The trick that changed prompting
You already know that a large language model predicts the next token, and that the right prompt can steer it through in-context learning without changing a single weight. Chain-of-thought prompting is the most important refinement of that idea. Instead of asking for the answer, you ask the model to write out its intermediate steps first — and only then conclude. The phrase that started it all, "Let's think step by step," really does lift accuracy on multi-step problems.
Why would padding the answer with words help? A model has a fixed amount of computation per token. Asking for a number straight away forces all the reasoning into one forward pass. When the model writes out steps, each new token becomes scratch space it can read back, so a hard problem gets spread across many small, cheap computations instead of one impossible one. The reasoning text is, quite literally, the model thinking out loud on paper it can re-read.

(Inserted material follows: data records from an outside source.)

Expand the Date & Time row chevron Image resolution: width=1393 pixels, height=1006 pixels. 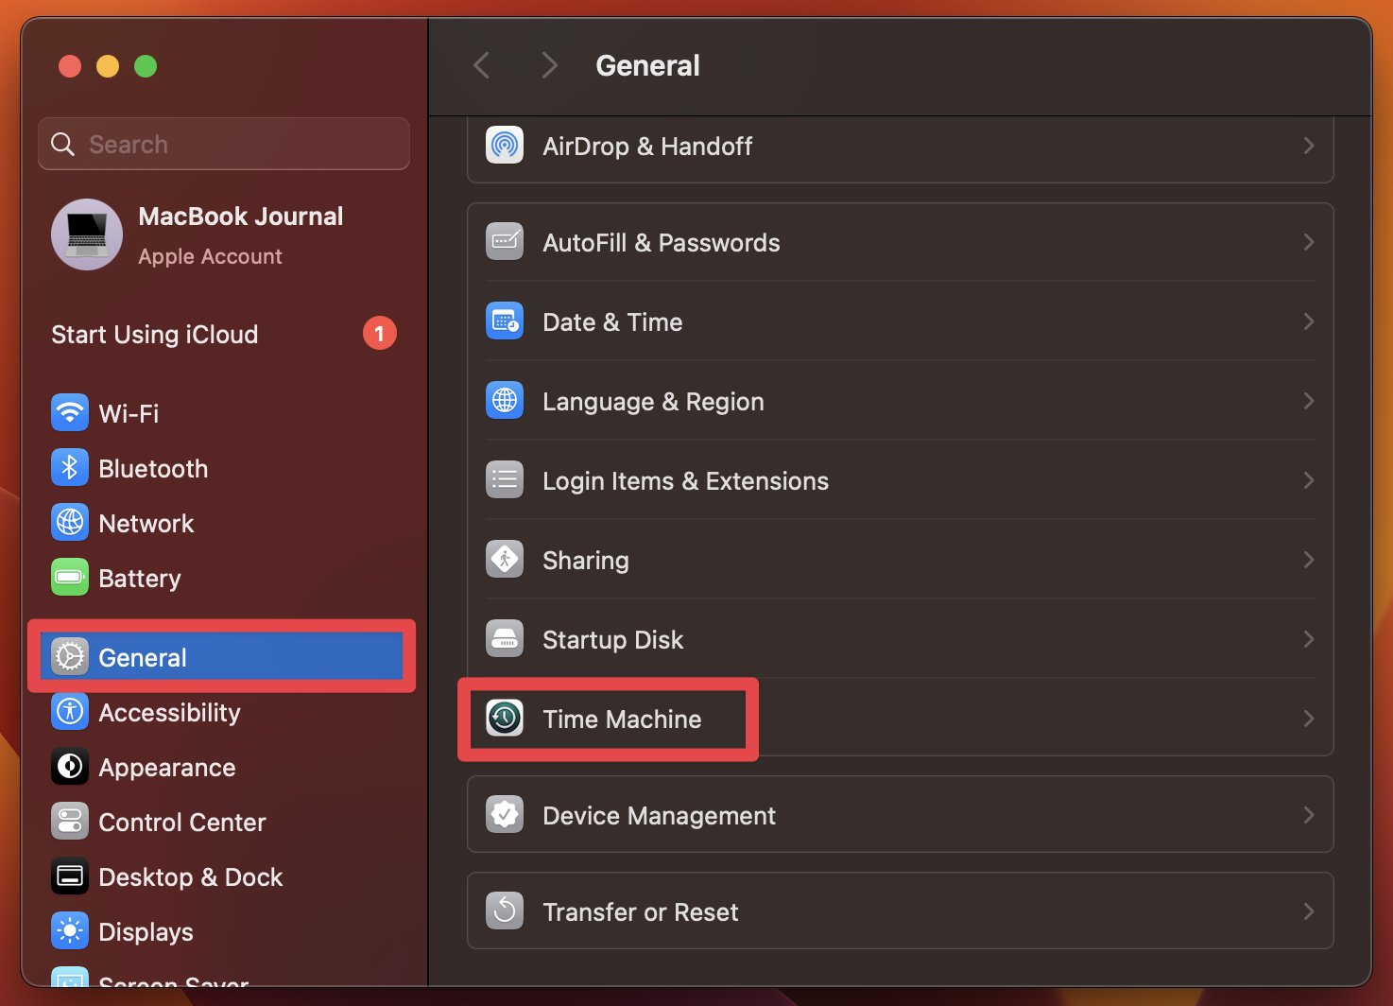(1309, 321)
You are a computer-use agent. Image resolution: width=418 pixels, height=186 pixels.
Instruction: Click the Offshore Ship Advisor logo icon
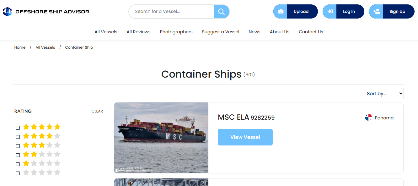pyautogui.click(x=7, y=12)
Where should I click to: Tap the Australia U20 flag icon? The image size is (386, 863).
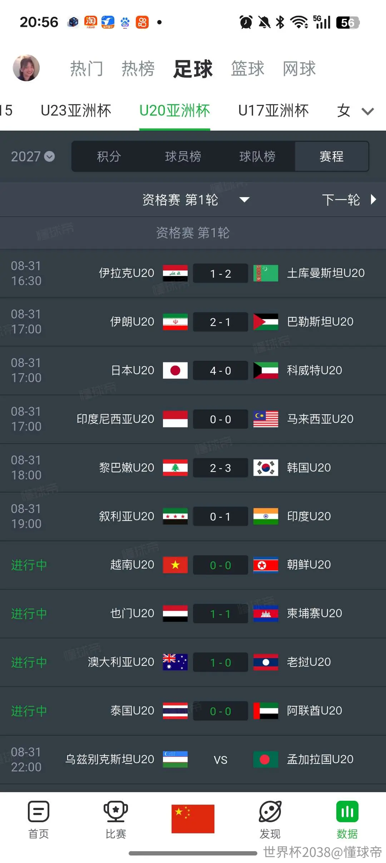pyautogui.click(x=175, y=662)
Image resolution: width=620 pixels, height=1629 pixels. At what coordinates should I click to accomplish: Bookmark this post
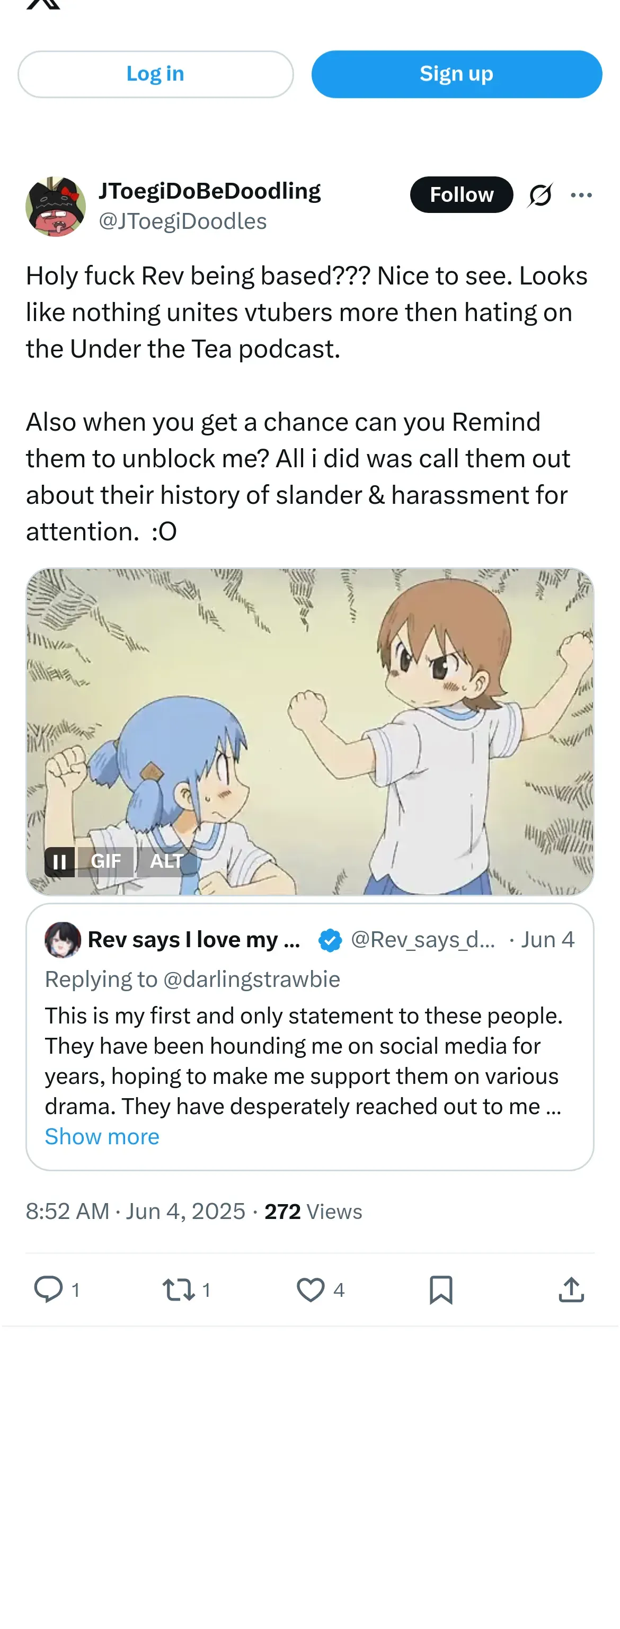[x=441, y=1289]

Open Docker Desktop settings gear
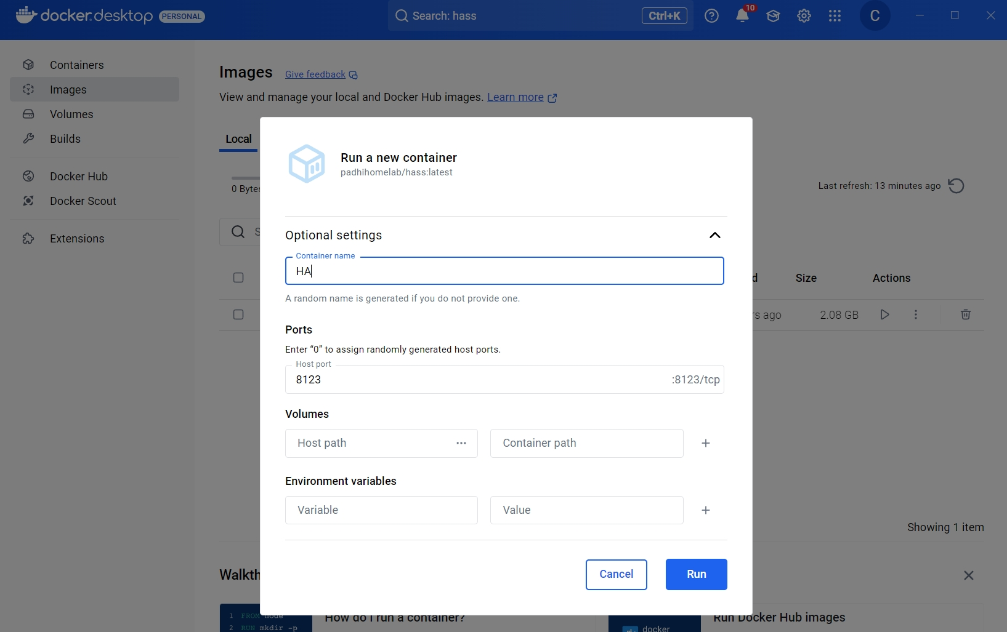click(804, 16)
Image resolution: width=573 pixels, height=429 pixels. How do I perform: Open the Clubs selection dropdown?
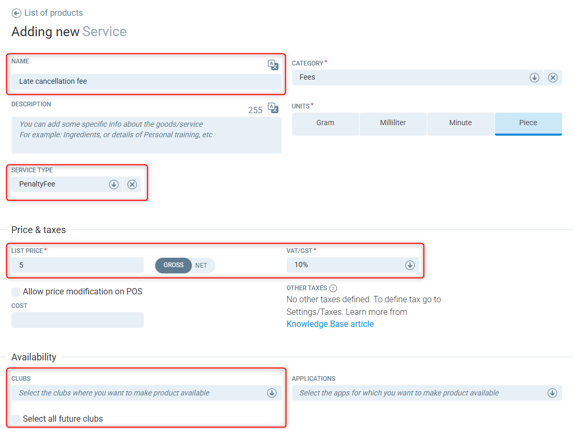272,393
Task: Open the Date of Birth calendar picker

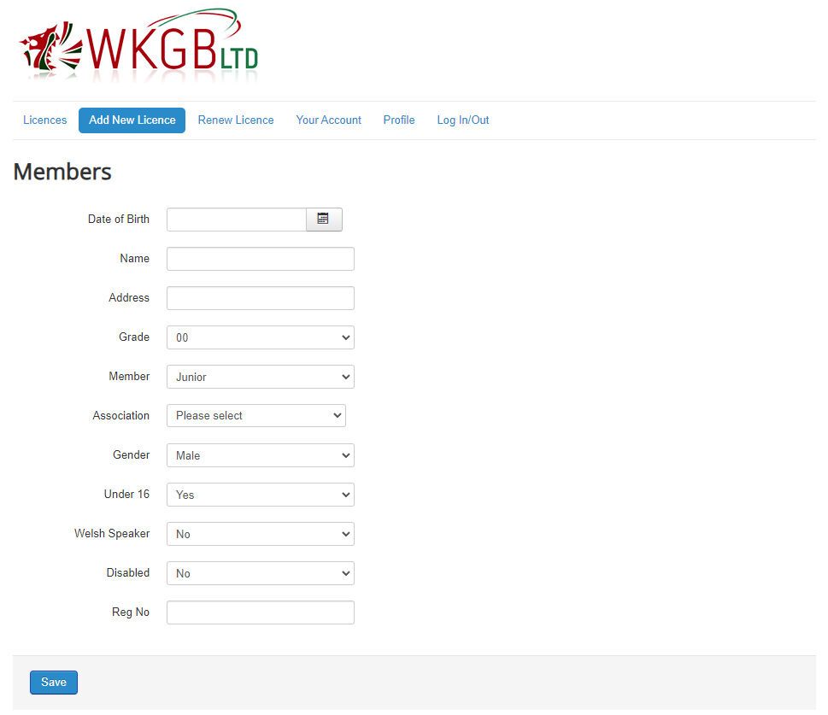Action: (324, 220)
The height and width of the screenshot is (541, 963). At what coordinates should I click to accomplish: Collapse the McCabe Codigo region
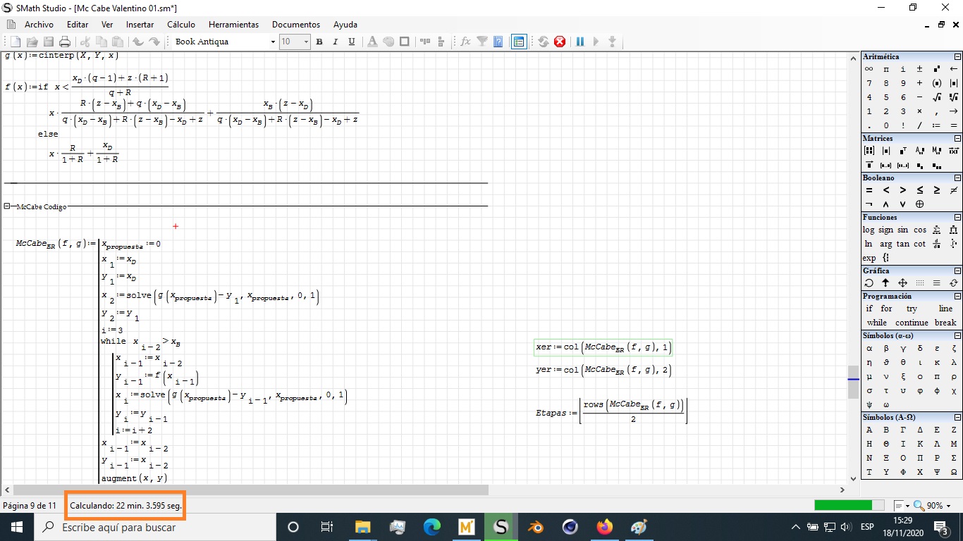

When step-by-step actually helps
The honest rule is: chain-of-thought helps when the answer requires composing several pieces, and it does nothing — or slightly hurts — when it doesn't. Arithmetic word problems, multi-hop questions, code that must satisfy several constraints, logic puzzles: these reward stepping out the work. Sentiment of a tweet, a fact you either know or don't, a single lookup: these gain nothing, and the extra text just costs you tokens and latency.
There is also a size effect worth being precise about. Reliable step-by-step reasoning shows up mainly in larger models; ask a tiny one to reason and it often just generates plausible-sounding nonsense and then a wrong answer. This is the kind of thing people loosely call an emergent ability — but treat that label with care. Much of the apparent "jump" is an artifact of harsh all-or-nothing scoring; on smoother metrics the gains often look gradual, not magical. The practical takeaway stands: don't expect chain-of-thought to rescue a small model.
A simple companion technique is self-consistency: instead of one chain, sample several with a little randomness, then take the answer the majority of chains agree on. Different reasoning paths that land on the same destination are more trustworthy than one lucky path. It costs more, but for high-stakes questions it is one of the cheapest reliability gains you can buy.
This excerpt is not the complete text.